In and out the area a lot, I was highly mobile and often high on skunkweed, in my first few months of a first meaningful relationship but with an increased disposable income having moved to a job at a fast-growing financial publisher (cue the slow-breeding resentment at the pitiful double standards of representing a world I loathed). Despite the Askew extremity, what I liked about the area was the speed and ease with which I could get out and back in; whether it was via the central line and walk/bus, the 94 or caning it down Holland Park on a bike (not always mine) I felt easily connected to central London.
It was also a good base for trips further afield – to Manchester or awaydays to places like Barnsley or Swindon, mostly still attempted by bunking the trains, to the home counties for the mindless crack with the lads there. At the start of our Bush tenure, January 1999, City were wallowing in the mid-table of the old third division but by the end, April 2000, we’d had via a miraculous play-off victory at Wembley, gone up a division and were looking good to go up again. We’d swapped Bury, Lincoln and York for QPR, Bolton and Ipswich and soon would be ready for United, Leeds and Liverpool again. And if I wasn’t at the match it was no problem as this was the only time I’ve shared in a Sky subscription.

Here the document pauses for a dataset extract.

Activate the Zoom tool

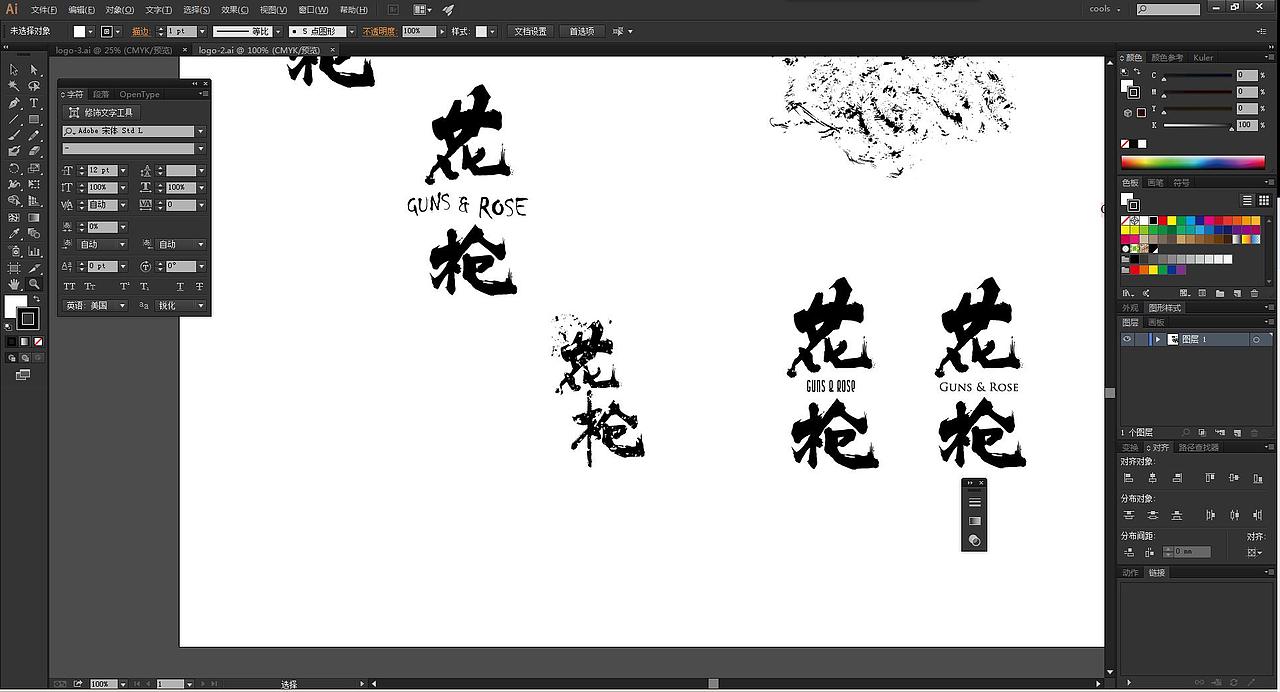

Inevitably this would be another area whose facilities were not used enough: Uxbridge Road’s Arabic restos (but not the Maghrebi one on Askew); the many pubs; Ravenscourt Park. Chief cultural highlight would have been a deranged adaptation of Welsh’s Filth at the Bush theatre. What time was spent there was spent in the hermetic environment of the converted lounge in the top floor of the flat, working the combination of comedy, music and skunk, plus console games for the other two. The flat itself – I think Croatians owned it, we only saw them once – was the two top floors at the right end of a small, seen-better-days Victorian terrace; bathroom eked out of the middle floor; the top floor a kitchen-lounge hybrid with my room next door, the ensemble perhaps able to look bigger with its gaudy 80s mirrored walls. Steve’s decks took over one of the main work surfaces, meaning mine did not need putting together or even keeping, eventually being sold for more beer and weed money.
I started joining Steve at his ‘deep’ house dos, mostly at the Space midweek residency run by Luke Solomon and Kenny Hawkes (RIP), meeting the likes of DJs Matt Styles, Jonny Rock, Rob Mello and Classic label manager Leon Oakey on the way. I kept my hand in with the d&b scene and had a bit a rapport with Nicky Blackmarket in the basement of the shop as he spotted my enamel City badge once so started talking QPR. Music biz nights with Amanda abounded. And another outlet in Sarah, an ungirlfriend (back in Battersea I had unwisely allowed the issue of whether I wanted a relationship to run and run); there was also regular visits from Ian’s Academy of Contemporary Music crowd, as well as gigs from bands like the Essenes who met at that Guildford college. Tie all that with the MCFC and booze cruising and you had a hectic and costly social life. And many a Monday off, as that new job gave me much more chief-subbing responsibility I did not initially get my head round (and, er, more mates up a beer).
Nevertheless, as the millennial NYE (remember the IT grunts exploiting the Y2K bug fear?) approached, aged 26, it had felt like I’d made a fairly significant turn by opting not to go with the boozers (who were probably off to the Swan or other godforsaken meatmarket where I’d still never pull anyway) and go clubbing instead (Steve and I had hired out a basement in Old Street for our birthdays and it was such a success they wanted us to do NYE; I didn’t fancy it but Matt, Jonny and Rob did).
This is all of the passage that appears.